**Work required**
Go through the material below and copy each line exactly.

**Information**
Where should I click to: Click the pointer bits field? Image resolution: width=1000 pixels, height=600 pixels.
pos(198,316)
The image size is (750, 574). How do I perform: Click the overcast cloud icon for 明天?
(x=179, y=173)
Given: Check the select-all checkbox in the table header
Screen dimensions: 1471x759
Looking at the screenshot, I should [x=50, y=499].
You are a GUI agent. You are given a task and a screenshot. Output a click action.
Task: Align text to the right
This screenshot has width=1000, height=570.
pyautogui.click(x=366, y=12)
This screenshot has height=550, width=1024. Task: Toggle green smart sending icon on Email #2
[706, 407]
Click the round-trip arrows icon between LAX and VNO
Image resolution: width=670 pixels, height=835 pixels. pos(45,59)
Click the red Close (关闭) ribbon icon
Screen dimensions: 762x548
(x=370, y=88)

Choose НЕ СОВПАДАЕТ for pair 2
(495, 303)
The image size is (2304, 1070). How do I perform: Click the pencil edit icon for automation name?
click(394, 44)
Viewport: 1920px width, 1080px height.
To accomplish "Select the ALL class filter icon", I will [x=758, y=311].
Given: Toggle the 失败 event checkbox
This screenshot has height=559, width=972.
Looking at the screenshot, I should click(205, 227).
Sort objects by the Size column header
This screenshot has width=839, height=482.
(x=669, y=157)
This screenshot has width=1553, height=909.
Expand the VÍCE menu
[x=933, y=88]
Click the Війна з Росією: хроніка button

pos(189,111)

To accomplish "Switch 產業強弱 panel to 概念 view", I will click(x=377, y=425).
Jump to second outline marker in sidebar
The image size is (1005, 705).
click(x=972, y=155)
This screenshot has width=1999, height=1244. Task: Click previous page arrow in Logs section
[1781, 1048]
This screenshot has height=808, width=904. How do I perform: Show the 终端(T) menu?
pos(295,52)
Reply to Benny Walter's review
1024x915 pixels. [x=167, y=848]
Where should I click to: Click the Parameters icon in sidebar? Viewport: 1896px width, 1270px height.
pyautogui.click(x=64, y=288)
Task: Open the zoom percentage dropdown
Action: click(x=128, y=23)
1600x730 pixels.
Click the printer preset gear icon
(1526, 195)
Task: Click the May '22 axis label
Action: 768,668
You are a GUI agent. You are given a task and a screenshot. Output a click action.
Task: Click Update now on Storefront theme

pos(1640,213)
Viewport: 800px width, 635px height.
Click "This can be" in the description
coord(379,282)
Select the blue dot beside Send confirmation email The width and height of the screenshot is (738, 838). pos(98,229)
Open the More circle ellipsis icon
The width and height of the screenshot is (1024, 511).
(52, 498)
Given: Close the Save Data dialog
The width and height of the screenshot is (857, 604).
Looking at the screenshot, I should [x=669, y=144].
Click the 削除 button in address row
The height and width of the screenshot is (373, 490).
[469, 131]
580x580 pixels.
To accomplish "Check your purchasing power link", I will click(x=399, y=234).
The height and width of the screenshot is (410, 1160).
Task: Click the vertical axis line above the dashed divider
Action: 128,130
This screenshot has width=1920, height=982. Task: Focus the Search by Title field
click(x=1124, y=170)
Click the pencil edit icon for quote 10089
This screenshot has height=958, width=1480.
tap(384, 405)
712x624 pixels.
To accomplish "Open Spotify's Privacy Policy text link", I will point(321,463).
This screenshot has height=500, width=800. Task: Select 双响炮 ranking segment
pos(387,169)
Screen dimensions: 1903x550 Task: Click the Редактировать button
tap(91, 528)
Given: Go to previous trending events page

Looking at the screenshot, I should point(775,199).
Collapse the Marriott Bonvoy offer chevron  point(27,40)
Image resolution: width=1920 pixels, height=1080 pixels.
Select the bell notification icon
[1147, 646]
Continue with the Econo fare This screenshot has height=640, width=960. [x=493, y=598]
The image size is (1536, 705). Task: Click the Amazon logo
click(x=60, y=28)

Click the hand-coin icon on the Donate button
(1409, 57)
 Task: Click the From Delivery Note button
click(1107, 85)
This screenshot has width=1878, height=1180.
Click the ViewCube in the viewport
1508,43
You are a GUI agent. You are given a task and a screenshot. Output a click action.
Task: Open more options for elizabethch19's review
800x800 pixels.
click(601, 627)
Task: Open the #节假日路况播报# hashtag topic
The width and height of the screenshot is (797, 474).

**Expected answer**
Where should I click to: Click the pointer bits field? Image resolution: width=1000 pixels, height=600 pixels.
pos(198,316)
The image size is (750, 574). How do I perform: Click the overcast cloud icon for 明天?
(x=179, y=173)
Given: Check the select-all checkbox in the table header
Screen dimensions: 1471x759
Looking at the screenshot, I should [x=50, y=499].
You are a GUI agent. You are given a task and a screenshot. Output a click action.
Task: Align text to the right
This screenshot has width=1000, height=570.
pyautogui.click(x=366, y=12)
This screenshot has height=550, width=1024. Task: Toggle green smart sending icon on Email #2
[706, 407]
Click the round-trip arrows icon between LAX and VNO
Image resolution: width=670 pixels, height=835 pixels. pos(45,59)
Click the red Close (关闭) ribbon icon
Screen dimensions: 762x548
(x=370, y=88)

Choose НЕ СОВПАДАЕТ for pair 2
(495, 303)
The image size is (2304, 1070). How do I perform: Click the pencil edit icon for automation name?
click(394, 44)
Viewport: 1920px width, 1080px height.
To accomplish "Select the ALL class filter icon", I will [x=758, y=311].
Given: Toggle the 失败 event checkbox
This screenshot has height=559, width=972.
Looking at the screenshot, I should click(205, 227).
Sort objects by the Size column header
This screenshot has width=839, height=482.
(x=669, y=157)
This screenshot has width=1553, height=909.
Expand the VÍCE menu
[x=933, y=88]
Click the Війна з Росією: хроніка button

pos(189,111)

To accomplish "Switch 產業強弱 panel to 概念 view", I will click(x=377, y=425).
Jump to second outline marker in sidebar
The image size is (1005, 705).
click(x=972, y=155)
This screenshot has width=1999, height=1244. Task: Click previous page arrow in Logs section
[1781, 1048]
This screenshot has height=808, width=904. How do I perform: Show the 终端(T) menu?
pos(295,52)
Reply to Benny Walter's review
1024x915 pixels. [x=167, y=848]
Where should I click to: Click the Parameters icon in sidebar? Viewport: 1896px width, 1270px height.
pyautogui.click(x=64, y=288)
Task: Open the zoom percentage dropdown
Action: click(x=128, y=23)
1600x730 pixels.
Click the printer preset gear icon
(1526, 195)
Task: Click the May '22 axis label
Action: 768,668
You are a GUI agent. You are given a task and a screenshot. Output a click action.
Task: Click Update now on Storefront theme

pos(1640,213)
Viewport: 800px width, 635px height.
Click "This can be" in the description
coord(379,282)
Select the blue dot beside Send confirmation email The width and height of the screenshot is (738, 838). pos(98,229)
Open the More circle ellipsis icon
The width and height of the screenshot is (1024, 511).
(52, 498)
Given: Close the Save Data dialog
The width and height of the screenshot is (857, 604).
Looking at the screenshot, I should [x=669, y=144].
Click the 削除 button in address row
The height and width of the screenshot is (373, 490).
[469, 131]
580x580 pixels.
To accomplish "Check your purchasing power link", I will click(x=399, y=234).
The height and width of the screenshot is (410, 1160).
Task: Click the vertical axis line above the dashed divider
Action: 128,130
This screenshot has width=1920, height=982. Task: Focus the Search by Title field
click(x=1124, y=170)
Click the pencil edit icon for quote 10089
This screenshot has height=958, width=1480.
tap(384, 405)
712x624 pixels.
To accomplish "Open Spotify's Privacy Policy text link", I will point(321,463).
This screenshot has height=500, width=800. Task: Select 双响炮 ranking segment
pos(387,169)
Screen dimensions: 1903x550 Task: Click the Редактировать button
tap(91, 528)
Given: Go to previous trending events page

Looking at the screenshot, I should point(775,199).
Collapse the Marriott Bonvoy offer chevron  point(27,40)
Image resolution: width=1920 pixels, height=1080 pixels.
Select the bell notification icon
[1147, 646]
Continue with the Econo fare This screenshot has height=640, width=960. [x=493, y=598]
The image size is (1536, 705). Task: Click the Amazon logo
click(x=60, y=28)

Click the hand-coin icon on the Donate button
(1409, 57)
 Task: Click the From Delivery Note button
click(1107, 85)
This screenshot has width=1878, height=1180.
Click the ViewCube in the viewport
1508,43
You are a GUI agent. You are given a task and a screenshot. Output a click action.
Task: Open more options for elizabethch19's review
800x800 pixels.
click(601, 627)
Task: Open the #节假日路况播报# hashtag topic
The width and height of the screenshot is (797, 474).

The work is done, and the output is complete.